Source passage below:

/*********************                                                        */
/*! \file proof_node_manager.h
 ** \verbatim
 ** Top contributors (to current version):
 **   Andrew Reynolds
 ** This file is part of the CVC4 project.
 ** Copyright (c) 2009-2020 by the authors listed in the file AUTHORS
 ** in the top-level source directory and their institutional affiliations.
 ** All rights reserved.  See the file COPYING in the top-level source
 ** directory for licensing information.\endverbatim
 **
 ** \brief Proof node manager utility
 **/

#include "cvc4_private.h"

#ifndef CVC4__EXPR__PROOF_NODE_MANAGER_H
#define CVC4__EXPR__PROOF_NODE_MANAGER_H

#include <vector>

#include "expr/proof_checker.h"
#include "expr/proof_node.h"

namespace CVC4 {

/**
 * A manager for proof node objects. This is a trusted interface for creating
 * and updating ProofNode objects.
 *
 * In more detail, we say a ProofNode is "well-formed (with respect to checker
 * X)" if its d_proven field is non-null, and corresponds to the formula that
 * the ProofNode proves according to X. The ProofNodeManager class constructs
 * and update nodes that are well-formed with respect to its underlying checker.
 *
 * If no checker is provided, then the ProofNodeManager assigns the d_proven
 * field of ProofNode based on the provided "expected" argument in mkNode below,
 * which must be provided in this case.
 *
 * The ProofNodeManager is used as a trusted way of updating ProofNode objects
 * via updateNode below. In particular, this method leaves the d_proven field
 * unchanged and updates (if possible) the remaining content of a given proof
 * node.
 *
 * Notice that ProofNode objects are mutable, and hence this class does not
 * cache the results of mkNode. A version of this class that caches
 * immutable version of ProofNode objects could be built as an extension
 * or layer on top of this class.
 */
class ProofNodeManager
{
 public:
  ProofNodeManager(ProofChecker* pc = nullptr);
  ~ProofNodeManager() {}
  /**
   * This constructs a ProofNode with the given arguments. The expected
   * argument, when provided, indicates the formula that the returned node
   * is expected to prove. If we find that it does not, based on the underlying
   * checker, this method returns nullptr.
   *
   * @param id The id of the proof node.
   * @param children The children of the proof node.
   * @param args The arguments of the proof node.
   * @param expected (Optional) the expected conclusion of the proof node.
   * @return the proof node, or nullptr if the given arguments do not
   * consistute a proof of the expected conclusion according to the underlying
   * checker, if both are provided. It also returns nullptr if neither the
   * checker nor the expected field is provided, since in this case the
   * conclusion is unknown.
   */
  std::shared_ptr<ProofNode> mkNode(
      PfRule id,
      const std::vector<std::shared_ptr<ProofNode>>& children,
      const std::vector<Node>& args,
      Node expected = Node::null());
  /**
   * Make the proof node corresponding to the assumption of fact.

End of Source passage.
Study material below:

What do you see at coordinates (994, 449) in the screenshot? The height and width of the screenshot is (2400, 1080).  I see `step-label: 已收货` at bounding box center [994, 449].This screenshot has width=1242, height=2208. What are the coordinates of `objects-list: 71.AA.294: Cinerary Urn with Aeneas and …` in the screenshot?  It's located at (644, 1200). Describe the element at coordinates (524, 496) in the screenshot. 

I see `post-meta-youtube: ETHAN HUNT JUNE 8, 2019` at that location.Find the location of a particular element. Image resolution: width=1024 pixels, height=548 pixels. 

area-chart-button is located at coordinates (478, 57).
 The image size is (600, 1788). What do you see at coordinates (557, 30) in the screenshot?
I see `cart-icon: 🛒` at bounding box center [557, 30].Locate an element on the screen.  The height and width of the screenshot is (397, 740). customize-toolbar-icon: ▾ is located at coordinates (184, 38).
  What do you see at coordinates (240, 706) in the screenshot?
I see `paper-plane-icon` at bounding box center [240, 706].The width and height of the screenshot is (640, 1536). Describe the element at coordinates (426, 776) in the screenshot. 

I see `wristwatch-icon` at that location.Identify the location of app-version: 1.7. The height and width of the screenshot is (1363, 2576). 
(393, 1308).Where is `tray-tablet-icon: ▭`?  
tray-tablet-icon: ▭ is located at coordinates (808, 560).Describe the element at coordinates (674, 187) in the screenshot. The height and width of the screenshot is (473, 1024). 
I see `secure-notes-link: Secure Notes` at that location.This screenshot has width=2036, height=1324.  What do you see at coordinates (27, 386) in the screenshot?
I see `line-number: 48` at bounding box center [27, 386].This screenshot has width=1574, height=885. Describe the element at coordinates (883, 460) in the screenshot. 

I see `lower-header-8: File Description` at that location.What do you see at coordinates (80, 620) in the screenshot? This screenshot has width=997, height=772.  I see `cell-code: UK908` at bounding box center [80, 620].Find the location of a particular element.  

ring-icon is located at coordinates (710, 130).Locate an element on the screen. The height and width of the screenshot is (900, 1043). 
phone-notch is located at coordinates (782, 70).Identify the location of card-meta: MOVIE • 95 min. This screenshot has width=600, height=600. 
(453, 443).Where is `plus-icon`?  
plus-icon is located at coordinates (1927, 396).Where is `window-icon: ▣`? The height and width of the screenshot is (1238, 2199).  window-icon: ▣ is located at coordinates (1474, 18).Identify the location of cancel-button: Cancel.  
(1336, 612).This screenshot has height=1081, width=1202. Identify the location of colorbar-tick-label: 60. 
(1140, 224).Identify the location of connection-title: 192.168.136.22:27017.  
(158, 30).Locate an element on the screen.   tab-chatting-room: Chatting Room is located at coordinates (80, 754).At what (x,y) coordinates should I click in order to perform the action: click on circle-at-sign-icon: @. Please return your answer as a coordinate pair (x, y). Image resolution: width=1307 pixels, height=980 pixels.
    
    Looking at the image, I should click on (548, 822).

End of Study material.

▶ [Directions]:
1) Answer these questions using the proof node manager header:
(a) Which years does its copyright line cover?
(b) When no checker is provided, what does the ProofNodeManager use to set the d_proven field?
(c) Why does the class not cache the results of mkNode?
2) Write the next part of the proof node manager header, picking up after its last line.

▶ [Responses to the tasks]:
1)
(a) 2009-2020.
(b) The "expected" argument passed to mkNode.
(c) Because ProofNode objects are mutable.

2)
   *
   * @param fact The fact to assume.
   * @return The ASSUME proof of fact.
   */
  std::shared_ptr<ProofNode> mkAssume(Node fact);
  /**
   * Make scope having body pf and arguments (assumptions-to-close) assumps.
   * If ensureClosed is true, then this method throws an assertion failure if
   * the returned proof is not closed. This is the case if a free assumption
   * of pf is missing from the vector assumps.
   *
   * For conveinence, the proof pf may be modified to ensure that the overall
   * result is closed. For instance, given input:
   *   pf = TRANS( ASSUME( x=y ), ASSUME( y=z ) )
   *   assumps = { y=x, y=z }
   * This method will modify pf to be:
   *   pf = TRANS( SYMM( ASSUME( y=x ) ), ASSUME( y=z ) )
   * so that y=x matches the free assumption. The returned proof is:
   *   SCOPE(TRANS( SYMM( ASSUME( y=x ) ), ASSUME( y=z ) ) :args { y=x, y=z })
   *
   * When ensureClosed is true, duplicates are eliminated from assumps. The
   * reason for this is due to performance, since in this method, assumps is
   * converted to an unordered_set to do the above check and hence it is a
   * convienient time to eliminate duplicate literals.
   *
   * Additionally, if both ensureClosed and doMinimize are true, assumps is
   * updated to contain exactly the free asumptions of pf. This also includes
   * having no duplicates.
   *
   * In each case, the update vector assumps is passed as arguments to SCOPE.
   *
   * @param pf The body of the proof,
   * @param assumps The assumptions-to-close of the scope,
   * @param ensureClosed Whether to ensure that the proof is closed,
   * @param doMinimize Whether to minimize assumptions.
   * @param expected the node that the scope should prove.
   * @return The scoped proof.
   */
  std::shared_ptr<ProofNode> mkScope(std::shared_ptr<ProofNode> pf,
                                     std::vector<Node>& assumps,
                                     bool ensureClosed = true,
                                     bool doMinimize = false,
                                     Node expected = Node::null());
  /**
   * This method updates pn to be a proof of the form <id>( children, args ),
   * while maintaining its d_proven field. This method returns false if this
   * proof manager is using a checker, and we compute that the above proof
   * is not a proof of the fact that pn previously proved.
   *
   * @param pn The proof node to update.
   * @param id The updated id of the proof node.
   * @param children The updated children of the proof node.
   * @param args The updated arguments of the proof node.
   * @return true if the update was successful.
   *
   * Notice that updateNode always returns true if there is no underlying
   * checker.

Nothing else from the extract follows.